When it comes to designing your home, I am a huge proponent of channeling a little bit of that same mindset you had when decking out your teenage bedroom or your first college dorm. Remember that fearlessness, that boldness you felt when wielding a poster of your favorite movie and a roll of masking tape? While I don’t exactly advocate covering your walls with images of your favorite singer or movie star anymore (much less ones torn out from magazines), I do believe that your home should include the same sort of funky pieces that encapsulate your personality and capture your heart, but on an even bigger scale.
Think about it — as much as a coherent, matchy-matchy style may please the eye, it can be pretty darn boring. Decorating in just one style feels stagnant and flat. The whole point of a home is to make it personal to you, so the last thing you want is for it to look like something straight out of a catalog.
By mixing some eclectic pieces into each room, you’re guaranteed to add personality, interest, character and story everywhere you look. Plus, it’s easier to do successfully than you might think.
If you’re stuck in a dull, single-style room (sorry, but you gotta call it like it is), adding just one unique piece can up the oomph factor and give the room some character with very little effort. It could be a gold-plated statuette, a disco ball or even an oversized, colorful painting. The bland backdrop of your once boring space will actually allow your special piece to pop.
For those moving into a new place or looking to do a mini home makeover, this could be the perfect opportunity to break out that special piece you found on your travels, inherited from your extravagant aunt or bought at an antique store, and really make it shine. Use it as inspiration to design an entire room, creating an offbeat oasis.
If your unique item is large enough, consider making it the focal point of your room.
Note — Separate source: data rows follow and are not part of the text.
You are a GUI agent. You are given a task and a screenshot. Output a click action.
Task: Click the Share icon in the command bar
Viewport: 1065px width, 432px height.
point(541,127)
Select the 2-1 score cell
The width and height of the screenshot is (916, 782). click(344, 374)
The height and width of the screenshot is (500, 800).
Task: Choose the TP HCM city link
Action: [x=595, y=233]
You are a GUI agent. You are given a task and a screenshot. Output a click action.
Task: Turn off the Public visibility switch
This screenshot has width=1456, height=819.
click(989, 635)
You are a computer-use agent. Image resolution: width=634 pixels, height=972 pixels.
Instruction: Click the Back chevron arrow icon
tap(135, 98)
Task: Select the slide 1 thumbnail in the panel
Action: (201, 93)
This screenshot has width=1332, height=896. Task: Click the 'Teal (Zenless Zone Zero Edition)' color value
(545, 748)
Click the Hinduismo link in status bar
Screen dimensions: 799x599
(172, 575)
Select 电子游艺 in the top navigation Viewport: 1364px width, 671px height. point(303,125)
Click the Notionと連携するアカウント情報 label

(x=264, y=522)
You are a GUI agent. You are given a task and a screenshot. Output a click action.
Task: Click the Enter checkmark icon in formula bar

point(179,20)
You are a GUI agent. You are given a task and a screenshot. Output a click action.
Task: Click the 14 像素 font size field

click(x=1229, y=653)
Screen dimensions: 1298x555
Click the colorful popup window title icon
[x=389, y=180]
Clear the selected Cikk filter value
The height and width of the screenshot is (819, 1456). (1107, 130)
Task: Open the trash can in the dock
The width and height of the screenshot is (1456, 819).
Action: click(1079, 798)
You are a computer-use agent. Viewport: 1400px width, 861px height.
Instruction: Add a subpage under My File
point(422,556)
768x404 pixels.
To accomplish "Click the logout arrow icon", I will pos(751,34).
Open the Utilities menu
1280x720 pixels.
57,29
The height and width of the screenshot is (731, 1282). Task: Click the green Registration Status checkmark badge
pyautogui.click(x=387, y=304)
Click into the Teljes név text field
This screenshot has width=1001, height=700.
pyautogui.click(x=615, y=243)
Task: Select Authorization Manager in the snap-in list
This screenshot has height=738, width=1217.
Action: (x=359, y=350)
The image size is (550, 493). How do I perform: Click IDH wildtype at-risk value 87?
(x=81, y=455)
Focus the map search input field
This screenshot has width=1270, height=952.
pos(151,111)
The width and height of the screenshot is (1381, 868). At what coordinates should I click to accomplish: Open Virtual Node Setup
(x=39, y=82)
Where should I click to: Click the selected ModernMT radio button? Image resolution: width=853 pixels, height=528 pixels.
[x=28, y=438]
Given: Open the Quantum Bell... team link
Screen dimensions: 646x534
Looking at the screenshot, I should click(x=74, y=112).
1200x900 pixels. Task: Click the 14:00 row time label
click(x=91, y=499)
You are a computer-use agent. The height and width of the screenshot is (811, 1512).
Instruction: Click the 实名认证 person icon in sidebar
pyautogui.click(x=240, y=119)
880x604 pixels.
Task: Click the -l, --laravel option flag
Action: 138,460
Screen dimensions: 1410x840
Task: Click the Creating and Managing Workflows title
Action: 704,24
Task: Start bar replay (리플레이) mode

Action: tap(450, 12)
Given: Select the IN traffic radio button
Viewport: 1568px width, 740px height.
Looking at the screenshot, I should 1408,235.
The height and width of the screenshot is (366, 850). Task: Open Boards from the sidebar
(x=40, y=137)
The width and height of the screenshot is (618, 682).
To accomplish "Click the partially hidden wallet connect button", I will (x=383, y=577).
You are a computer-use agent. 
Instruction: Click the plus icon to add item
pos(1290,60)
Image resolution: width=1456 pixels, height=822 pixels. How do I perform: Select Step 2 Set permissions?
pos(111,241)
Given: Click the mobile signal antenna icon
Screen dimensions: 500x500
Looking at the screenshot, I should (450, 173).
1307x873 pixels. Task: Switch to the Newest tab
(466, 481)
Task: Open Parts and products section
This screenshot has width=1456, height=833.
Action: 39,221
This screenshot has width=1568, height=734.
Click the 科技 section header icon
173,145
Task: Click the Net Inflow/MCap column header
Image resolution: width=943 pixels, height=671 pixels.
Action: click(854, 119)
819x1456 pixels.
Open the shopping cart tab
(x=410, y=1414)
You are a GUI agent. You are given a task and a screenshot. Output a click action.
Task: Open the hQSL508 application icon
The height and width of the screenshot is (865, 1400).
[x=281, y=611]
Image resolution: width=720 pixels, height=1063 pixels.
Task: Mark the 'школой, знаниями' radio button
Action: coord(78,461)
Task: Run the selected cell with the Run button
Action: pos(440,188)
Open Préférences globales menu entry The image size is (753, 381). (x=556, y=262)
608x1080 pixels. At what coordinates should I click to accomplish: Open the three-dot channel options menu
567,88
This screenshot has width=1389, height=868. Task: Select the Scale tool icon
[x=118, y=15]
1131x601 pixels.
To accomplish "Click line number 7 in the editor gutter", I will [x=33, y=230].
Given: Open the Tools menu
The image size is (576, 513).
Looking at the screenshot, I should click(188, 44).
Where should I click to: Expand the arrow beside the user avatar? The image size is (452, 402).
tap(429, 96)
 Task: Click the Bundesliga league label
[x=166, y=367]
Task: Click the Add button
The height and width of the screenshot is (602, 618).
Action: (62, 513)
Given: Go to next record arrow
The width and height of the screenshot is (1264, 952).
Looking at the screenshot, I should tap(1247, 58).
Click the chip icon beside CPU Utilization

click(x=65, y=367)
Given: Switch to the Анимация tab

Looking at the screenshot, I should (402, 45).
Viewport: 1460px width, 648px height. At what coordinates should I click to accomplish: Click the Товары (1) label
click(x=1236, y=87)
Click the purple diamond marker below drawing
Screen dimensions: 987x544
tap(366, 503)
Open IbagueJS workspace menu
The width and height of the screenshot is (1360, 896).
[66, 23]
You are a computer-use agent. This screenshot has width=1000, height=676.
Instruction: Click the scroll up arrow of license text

Adjust the room to subtly point toward the item, whether that be by actually rotating your furniture or creating an illusion with lines and angles. Choose accent colors that complement it. Find textures that highlight it by contrast. Just focus on accentuating without worrying about matching, which could pull you back into a plain ol’ one-dimensional room, and you should be good to go.
But adding something weird doesn’t have to mean turning your living room into a modern art gallery. Weird can also be practical — think an imposing wingback armchair or ultramodern, neon-colored coffee table. Or, with a little imagination, you could even use a nonfurniture piece in an unconventional, functional way. A piece of art of the right shape and size might work fantastically as an accent table or a small sculpture as a footstool. And with enough creativity (and a good electrician), almost anything can turn into a lamp.
Once you get comfortable adding offbeat pieces to your rooms, you might find it hard to stop. But try not to go crazy with too many attention-grabbing, unique items. Less is more, friends. If you have a bunch of funky features vying for your attention, it can feel like the room is screaming at you. Always remember to take a step back and look at the whole picture.
Ultimately though, the most important thing to remember when it comes to leveling up your room is to just start and don’t hold back. Whether it’s one large piece or several smaller ones, as long as they speak to who you are and what you love, no one can tell you you’re doing it wrong.